EXERCISE: Reproduce the party story below word for word, from start to end.

──────── SELECTED EXCERPT ────────

I am going to digress for a minute into a topic that may offend you but I don’t care. When I was in high school, there was a guy in another school—literally thirty miles or so from my school—that was rumored to have slept with something like 120 different girls. In fact, he slept with a new one every single weekend. I couldn’t believe this! The more stories I heard about him, though, the more I realized it must be true.  When I saw how he did it with my own eyes, I realized that it was true!

One day we picked the guy up to take him to a party. He walked out in a jump suit with a towel around his neck. He lived in a poor part of the town and wasn’t particularly good looking or tall and had no incredible features one way or another. He wasn’t bad looking, though, and he was personable.

Since I didn’t go to school with this guy, I didn’t really know him. I just had been hearing stories about him for years. When we got to the party with him, I noticed the most interesting thing: He went up and talked to every single girl at the party—I mean every single girl. Most of the girls had heard about his reputation and blew him off; however, even if one blew him off earlier in the evening he would come back later and try again. He spent HOURS doing nothing but going from girl to girl to girl.

My friends and I generally stood around talking at parties not too far from the beer and spoke only to the girls we already knew. For example, we might each speak with a total of five or six girls over the evening. This guy who had allegedly slept with 120 girls would speak with at least 50!

Every time he spoke with a girl, he would refine his approach a little bit and see what was working. He would try something new and then something else again. At the first party I was with him, he indeed went home with a girl. The next party I was at where he was at, the same thing happened. In fact, it was true — it always happened. The guy was an absolute master.

Years later, when I had started my fledgling asphalt business, I thought back about this guy. There was a method to his madness. He wasn’t afraid to talk to girls and, in fact, he spoke to every girl he possibly could. He was like a machine and never stopped talking to them.

──────── DATASET RECORDS ────────

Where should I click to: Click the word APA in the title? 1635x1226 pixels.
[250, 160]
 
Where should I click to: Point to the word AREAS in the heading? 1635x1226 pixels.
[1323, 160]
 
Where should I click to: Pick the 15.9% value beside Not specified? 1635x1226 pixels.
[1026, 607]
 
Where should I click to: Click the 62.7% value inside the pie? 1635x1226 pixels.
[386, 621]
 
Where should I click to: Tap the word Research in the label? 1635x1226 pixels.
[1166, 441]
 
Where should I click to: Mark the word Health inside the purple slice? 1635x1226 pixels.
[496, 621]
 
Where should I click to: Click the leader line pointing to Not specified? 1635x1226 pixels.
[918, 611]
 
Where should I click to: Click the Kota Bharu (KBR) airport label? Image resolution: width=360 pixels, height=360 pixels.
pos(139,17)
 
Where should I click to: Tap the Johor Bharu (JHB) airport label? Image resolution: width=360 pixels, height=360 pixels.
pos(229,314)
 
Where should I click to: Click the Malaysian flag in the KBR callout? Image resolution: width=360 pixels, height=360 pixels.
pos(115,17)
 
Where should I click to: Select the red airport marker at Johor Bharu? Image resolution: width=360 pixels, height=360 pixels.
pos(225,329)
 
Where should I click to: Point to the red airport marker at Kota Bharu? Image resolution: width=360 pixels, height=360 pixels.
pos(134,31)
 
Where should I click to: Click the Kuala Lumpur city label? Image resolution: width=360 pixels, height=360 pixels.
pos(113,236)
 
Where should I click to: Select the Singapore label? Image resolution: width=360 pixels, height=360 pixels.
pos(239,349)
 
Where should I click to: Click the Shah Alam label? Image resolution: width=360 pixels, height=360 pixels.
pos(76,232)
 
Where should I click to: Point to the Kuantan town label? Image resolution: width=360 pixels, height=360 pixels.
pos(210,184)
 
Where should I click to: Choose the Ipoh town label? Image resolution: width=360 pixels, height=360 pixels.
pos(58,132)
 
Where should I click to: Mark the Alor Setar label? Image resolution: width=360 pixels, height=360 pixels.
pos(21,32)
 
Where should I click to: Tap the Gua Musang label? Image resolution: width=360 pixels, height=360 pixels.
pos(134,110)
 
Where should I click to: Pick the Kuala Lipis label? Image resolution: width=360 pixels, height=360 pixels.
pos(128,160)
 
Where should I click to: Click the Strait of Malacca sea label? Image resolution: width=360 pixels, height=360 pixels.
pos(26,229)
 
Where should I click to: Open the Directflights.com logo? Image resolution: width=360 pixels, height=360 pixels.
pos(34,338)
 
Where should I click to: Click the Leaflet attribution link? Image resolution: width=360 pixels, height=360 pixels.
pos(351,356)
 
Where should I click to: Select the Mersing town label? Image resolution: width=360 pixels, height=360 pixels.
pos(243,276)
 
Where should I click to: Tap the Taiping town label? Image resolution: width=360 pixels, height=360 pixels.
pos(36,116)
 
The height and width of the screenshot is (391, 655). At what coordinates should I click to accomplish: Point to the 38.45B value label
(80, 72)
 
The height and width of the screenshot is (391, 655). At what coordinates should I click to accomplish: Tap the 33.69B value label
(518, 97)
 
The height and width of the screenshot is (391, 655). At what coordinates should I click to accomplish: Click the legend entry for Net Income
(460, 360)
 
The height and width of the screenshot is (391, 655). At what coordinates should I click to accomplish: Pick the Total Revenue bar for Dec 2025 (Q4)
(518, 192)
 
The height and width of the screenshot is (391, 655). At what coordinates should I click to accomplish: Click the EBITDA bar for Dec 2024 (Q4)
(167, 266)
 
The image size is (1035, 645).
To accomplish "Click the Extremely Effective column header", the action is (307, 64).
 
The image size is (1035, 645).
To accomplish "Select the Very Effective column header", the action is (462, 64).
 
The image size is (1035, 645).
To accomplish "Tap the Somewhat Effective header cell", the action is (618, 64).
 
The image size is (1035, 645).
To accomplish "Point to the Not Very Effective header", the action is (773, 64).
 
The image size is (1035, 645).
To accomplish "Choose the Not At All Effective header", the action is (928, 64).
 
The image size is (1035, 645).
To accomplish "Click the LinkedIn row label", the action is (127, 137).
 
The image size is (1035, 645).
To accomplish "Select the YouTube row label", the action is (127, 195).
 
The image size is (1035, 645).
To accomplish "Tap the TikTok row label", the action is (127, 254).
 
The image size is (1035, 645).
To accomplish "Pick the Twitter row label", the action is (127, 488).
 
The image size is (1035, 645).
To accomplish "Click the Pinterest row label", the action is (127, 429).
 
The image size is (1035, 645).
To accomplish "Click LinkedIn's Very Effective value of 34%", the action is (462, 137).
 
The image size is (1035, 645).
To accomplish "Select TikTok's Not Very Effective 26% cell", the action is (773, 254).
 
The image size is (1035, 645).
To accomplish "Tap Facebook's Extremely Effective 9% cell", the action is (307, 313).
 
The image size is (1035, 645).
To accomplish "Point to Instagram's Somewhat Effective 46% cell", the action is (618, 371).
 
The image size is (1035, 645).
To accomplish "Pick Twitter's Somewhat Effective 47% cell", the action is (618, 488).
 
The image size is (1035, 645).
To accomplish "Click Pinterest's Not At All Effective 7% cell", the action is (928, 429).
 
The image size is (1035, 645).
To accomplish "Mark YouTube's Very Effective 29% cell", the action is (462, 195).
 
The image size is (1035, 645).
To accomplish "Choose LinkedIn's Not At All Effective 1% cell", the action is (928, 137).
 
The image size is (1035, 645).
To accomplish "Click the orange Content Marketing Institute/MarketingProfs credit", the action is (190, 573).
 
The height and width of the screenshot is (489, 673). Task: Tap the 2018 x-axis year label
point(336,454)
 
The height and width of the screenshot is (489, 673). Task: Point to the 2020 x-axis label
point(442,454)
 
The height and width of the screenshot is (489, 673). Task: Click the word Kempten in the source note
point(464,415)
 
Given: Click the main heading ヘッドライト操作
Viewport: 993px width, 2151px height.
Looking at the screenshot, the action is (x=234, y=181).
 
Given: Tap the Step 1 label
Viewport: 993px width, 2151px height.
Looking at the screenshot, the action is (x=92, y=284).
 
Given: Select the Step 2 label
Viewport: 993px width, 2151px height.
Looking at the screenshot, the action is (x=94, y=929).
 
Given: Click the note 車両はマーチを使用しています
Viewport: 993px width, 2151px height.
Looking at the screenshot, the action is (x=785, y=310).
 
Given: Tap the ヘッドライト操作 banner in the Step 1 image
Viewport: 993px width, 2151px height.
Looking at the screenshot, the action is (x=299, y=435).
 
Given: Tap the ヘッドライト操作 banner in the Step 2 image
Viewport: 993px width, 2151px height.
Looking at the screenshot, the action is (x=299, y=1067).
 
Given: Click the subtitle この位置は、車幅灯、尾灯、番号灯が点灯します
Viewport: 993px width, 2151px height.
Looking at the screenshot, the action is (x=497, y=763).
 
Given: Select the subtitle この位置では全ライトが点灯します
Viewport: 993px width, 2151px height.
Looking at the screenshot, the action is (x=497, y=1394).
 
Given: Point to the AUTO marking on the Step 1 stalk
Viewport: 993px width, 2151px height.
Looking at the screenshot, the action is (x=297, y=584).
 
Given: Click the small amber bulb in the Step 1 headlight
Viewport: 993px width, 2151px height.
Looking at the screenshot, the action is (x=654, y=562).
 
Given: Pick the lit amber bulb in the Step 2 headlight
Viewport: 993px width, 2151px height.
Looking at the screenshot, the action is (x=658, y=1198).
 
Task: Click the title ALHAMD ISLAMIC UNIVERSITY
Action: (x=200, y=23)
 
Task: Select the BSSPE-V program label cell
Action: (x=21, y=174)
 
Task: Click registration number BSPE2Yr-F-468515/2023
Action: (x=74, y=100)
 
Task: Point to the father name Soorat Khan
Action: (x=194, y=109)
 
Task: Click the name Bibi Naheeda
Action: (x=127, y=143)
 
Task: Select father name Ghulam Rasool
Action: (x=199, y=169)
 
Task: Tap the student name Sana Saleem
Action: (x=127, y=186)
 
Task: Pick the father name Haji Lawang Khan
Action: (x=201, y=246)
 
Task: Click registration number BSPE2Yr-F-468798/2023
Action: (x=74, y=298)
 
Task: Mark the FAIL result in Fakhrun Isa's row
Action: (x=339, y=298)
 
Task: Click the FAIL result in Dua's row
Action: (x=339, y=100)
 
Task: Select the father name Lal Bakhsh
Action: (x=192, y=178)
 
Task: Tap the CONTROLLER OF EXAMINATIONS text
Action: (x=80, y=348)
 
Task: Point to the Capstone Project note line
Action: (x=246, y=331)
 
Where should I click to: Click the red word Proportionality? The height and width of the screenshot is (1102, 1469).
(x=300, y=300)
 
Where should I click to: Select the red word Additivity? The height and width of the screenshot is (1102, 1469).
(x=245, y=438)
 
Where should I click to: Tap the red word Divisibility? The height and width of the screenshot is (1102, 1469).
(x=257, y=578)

────────

THE COMPLETED TASK:
I am going to digress for a minute into a topic that may offend you but I don’t care. When I was in high school, there was a guy in another school—literally thirty miles or so from my school—that was rumored to have slept with something like 120 different girls. In fact, he slept with a new one every single weekend. I couldn’t believe this! The more stories I heard about him, though, the more I realized it must be true.  When I saw how he did it with my own eyes, I realized that it was true!

One day we picked the guy up to take him to a party. He walked out in a jump suit with a towel around his neck. He lived in a poor part of the town and wasn’t particularly good looking or tall and had no incredible features one way or another. He wasn’t bad looking, though, and he was personable.

Since I didn’t go to school with this guy, I didn’t really know him. I just had been hearing stories about him for years. When we got to the party with him, I noticed the most interesting thing: He went up and talked to every single girl at the party—I mean every single girl. Most of the girls had heard about his reputation and blew him off; however, even if one blew him off earlier in the evening he would come back later and try again. He spent HOURS doing nothing but going from girl to girl to girl.

My friends and I generally stood around talking at parties not too far from the beer and spoke only to the girls we already knew. For example, we might each speak with a total of five or six girls over the evening. This guy who had allegedly slept with 120 girls would speak with at least 50!

Every time he spoke with a girl, he would refine his approach a little bit and see what was working. He would try something new and then something else again. At the first party I was with him, he indeed went home with a girl. The next party I was at where he was at, the same thing happened. In fact, it was true — it always happened. The guy was an absolute master.

Years later, when I had started my fledgling asphalt business, I thought back about this guy. There was a method to his madness. He wasn’t afraid to talk to girls and, in fact, he spoke to every girl he possibly could. He was like a machine and never stopped talking to them.